◆ TASK
Give the rows that begin with the line containing "The width and" and end with the line containing "Action: point(564,12)", both included, as a JSON list of strings with one string per line and blank lines left out. Leave the pictures out.

◆ DATA FOR THIS TASK

_____

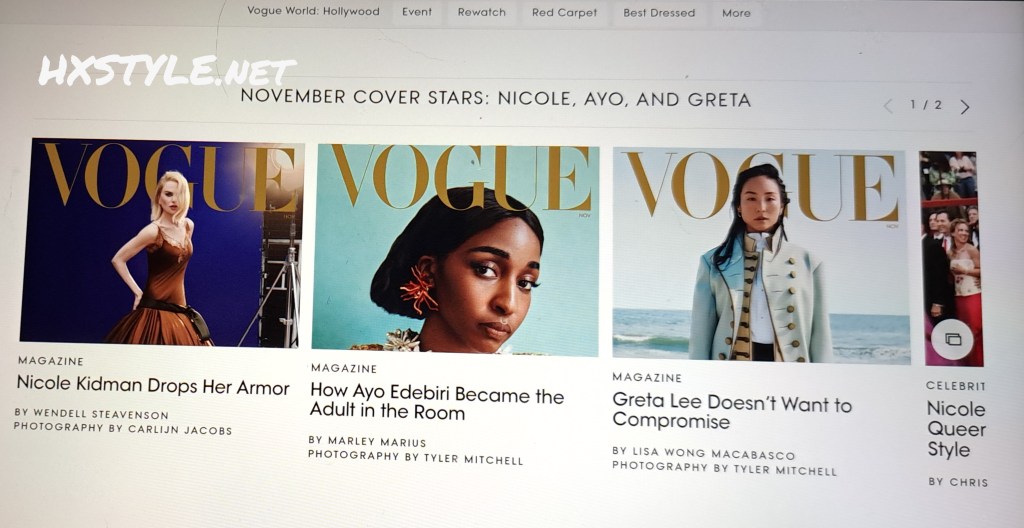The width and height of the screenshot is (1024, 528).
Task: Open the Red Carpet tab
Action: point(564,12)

_____

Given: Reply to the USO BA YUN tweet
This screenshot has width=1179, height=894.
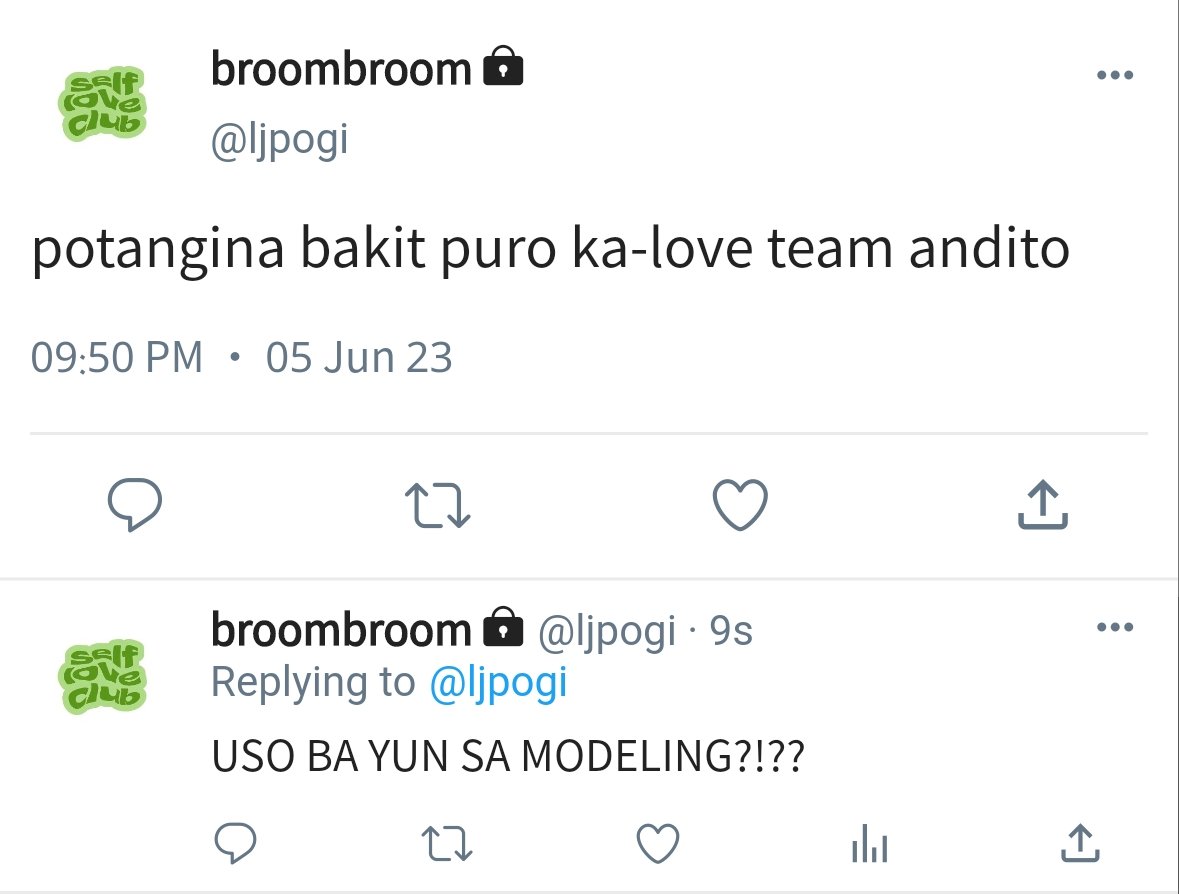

_____

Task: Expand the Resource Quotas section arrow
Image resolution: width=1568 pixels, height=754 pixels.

_____

◆ WRITTEN REPLY
[
  "The width and height of the screenshot is (1024, 528).",
  "Task: Open the Red Carpet tab",
  "Action: point(564,12)"
]